▶ [GOAL]
Put each non-blank line of the records below into a Markdown table with two columns, Row and Line, numbering the rows in order.

— BEGIN INPUT RECORDS —

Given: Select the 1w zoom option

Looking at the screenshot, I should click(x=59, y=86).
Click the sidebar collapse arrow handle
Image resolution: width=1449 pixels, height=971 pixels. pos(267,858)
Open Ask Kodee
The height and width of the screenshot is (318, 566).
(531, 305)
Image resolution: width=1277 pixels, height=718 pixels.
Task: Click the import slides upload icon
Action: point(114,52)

— END INPUT RECORDS —

▶ [THE RESPONSE]
| Row | Line |
|---|---|
| 1 | Given: Select the 1w zoom option |
| 2 | Looking at the screenshot, I should click(x=59, y=86). |
| 3 | Click the sidebar collapse arrow handle |
| 4 | Image resolution: width=1449 pixels, height=971 pixels. pos(267,858) |
| 5 | Open Ask Kodee |
| 6 | The height and width of the screenshot is (318, 566). |
| 7 | (531, 305) |
| 8 | Image resolution: width=1277 pixels, height=718 pixels. |
| 9 | Task: Click the import slides upload icon |
| 10 | Action: point(114,52) |